O Senado aprovou nessa terça-feira (24/4) um projeto de lei que equipara a misoginia ao crime de racismo. O texto, aprovado por unanimidade com 67 votos, aumenta as penas para ofensas motivadas por ódio ou aversão às mulheres e segue agora para análise da Câmara dos Deputados.
Pela proposta, praticar, induzir ou incitar discriminação contra mulheres passa a ser punido com reclusão de 1 a 3 anos e multa. Já a injúria misógina, ofensa à dignidade em razão do gênero, pode levar a 2 a 5 anos de reclusão, além de multa. O crime se torna inafiançável e imprescritível.
Hoje, casos de misoginia são enquadrados como injúria comum no Código Penal, com pena de até um ano de detenção, raramente cumprida.
O que muda na prática
Com a equiparação à Lei do Racismo, a conduta passa a ter tratamento penal mais severo. Segundo especialistas, a mudança deve dificultar a impunidade em casos que hoje terminam sem punição efetiva.
“A misoginia é implicitamente tolerada no Brasil pela falta de lei.
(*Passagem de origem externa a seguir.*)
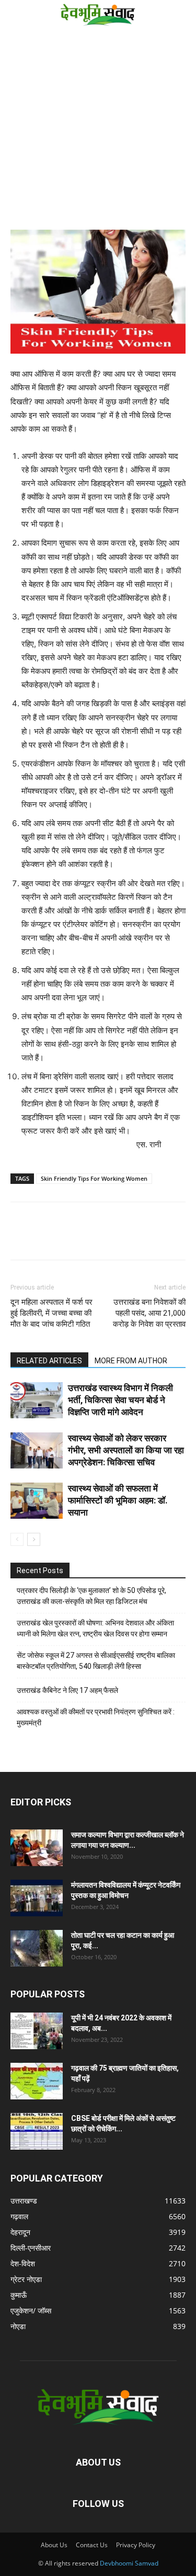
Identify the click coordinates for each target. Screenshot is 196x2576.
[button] (16, 14)
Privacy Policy (135, 2544)
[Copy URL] (20, 1238)
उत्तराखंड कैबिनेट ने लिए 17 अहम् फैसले (67, 1690)
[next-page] (33, 1539)
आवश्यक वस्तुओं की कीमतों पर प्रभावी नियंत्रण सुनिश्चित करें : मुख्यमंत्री (96, 1717)
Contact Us (92, 2544)
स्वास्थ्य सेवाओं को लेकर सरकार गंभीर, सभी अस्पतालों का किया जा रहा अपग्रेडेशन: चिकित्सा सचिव (126, 1450)
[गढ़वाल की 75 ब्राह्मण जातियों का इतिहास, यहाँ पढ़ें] (36, 2081)
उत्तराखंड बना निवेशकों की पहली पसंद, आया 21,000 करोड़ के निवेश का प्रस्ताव (149, 1313)
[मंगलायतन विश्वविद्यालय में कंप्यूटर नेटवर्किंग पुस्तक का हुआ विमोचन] (36, 1898)
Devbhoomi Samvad (129, 2563)
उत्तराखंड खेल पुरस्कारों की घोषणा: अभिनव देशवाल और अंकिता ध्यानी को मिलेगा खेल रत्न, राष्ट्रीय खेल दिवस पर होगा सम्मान (95, 1628)
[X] (69, 1238)
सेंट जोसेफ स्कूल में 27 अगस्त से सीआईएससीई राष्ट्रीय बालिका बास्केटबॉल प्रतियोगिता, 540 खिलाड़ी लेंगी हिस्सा (96, 1660)
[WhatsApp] (93, 1238)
Esse ódio às mulheres está circulando em larga escala em centenas de perfis como um discurso aberto, que influencia não só homens adultos, mas também gerações de crianças”, afirmou Valéria Scarance, promotora do Ministério Público de São Paulo.
Scarance citou a trend “se ela disser não”, série de vídeos que viralizou no início do mês em que homens simulavam rejeições e encenavam reações agressivas, incluindo socos e facadas, como exemplo do alcance do discurso misógino.
O projeto define misoginia como “a conduta que manifeste ódio ou aversão às mulheres, baseada na crença da supremacia do gênero masculino”. A tipificação abrange também o ambiente digital.
Contexto
Em 2025, o Brasil registrou 1.470 feminicídios, o maior número desde a criação da lei que pune o crime, há uma década.
Outros países já adotam leis semelhantes. A Espanha, segundo Scarance, reduziu em 45% as mortes de mulheres em uma década após criminalizar a discriminação de gênero.
Resistência e próximos passos
Apesar da unanimidade, o projeto gerou debate. A senadora Damares Alves (Republicanos-DF) defendeu a criminalização, mas criticou a equiparação à Lei do Racismo. Ela argumentou que a mudança pode banalizar o crime de racismo e citou declarações próprias sobre o papel da mulher no casamento como exemplo de conduta que poderia ser enquadrada.
“Existe ódio contra a mulher? Existe. Tem que ser criminalizado? Tem. Mas este não é o melhor instrumento”, disse.
O líder do governo no Congresso, Randolfe Rodrigues (PT-AP), rebateu: “Estamos protegendo mulheres, colocando misoginia e machismo no lugar de crime.”
O texto agora vai à Câmara. Se aprovado, segue para sanção do presidente Lula. Se vetado parcialmente ou totalmente, retorna ao Congresso. Se rejeitado pelos deputados, o projeto é arquivado e não pode ser reapresentado no mesmo ano legislativo.